-- Exercise material follows --

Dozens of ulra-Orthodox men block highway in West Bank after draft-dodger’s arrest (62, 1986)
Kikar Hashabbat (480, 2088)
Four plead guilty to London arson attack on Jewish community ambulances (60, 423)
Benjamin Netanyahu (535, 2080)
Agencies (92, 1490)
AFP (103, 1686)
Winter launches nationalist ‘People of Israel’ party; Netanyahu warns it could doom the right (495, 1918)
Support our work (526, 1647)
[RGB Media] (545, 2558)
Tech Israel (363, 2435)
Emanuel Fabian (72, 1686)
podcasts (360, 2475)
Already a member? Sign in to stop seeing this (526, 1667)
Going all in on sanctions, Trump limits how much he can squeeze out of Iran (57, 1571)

-- Exercise material concluded --

Instructions for the task:
Using the material above, filter for lines holding "Israel" and copy each one.

Answer to this exercise:
Winter launches nationalist ‘People of Israel’ party; Netanyahu warns it could doom the right (495, 1918)
Tech Israel (363, 2435)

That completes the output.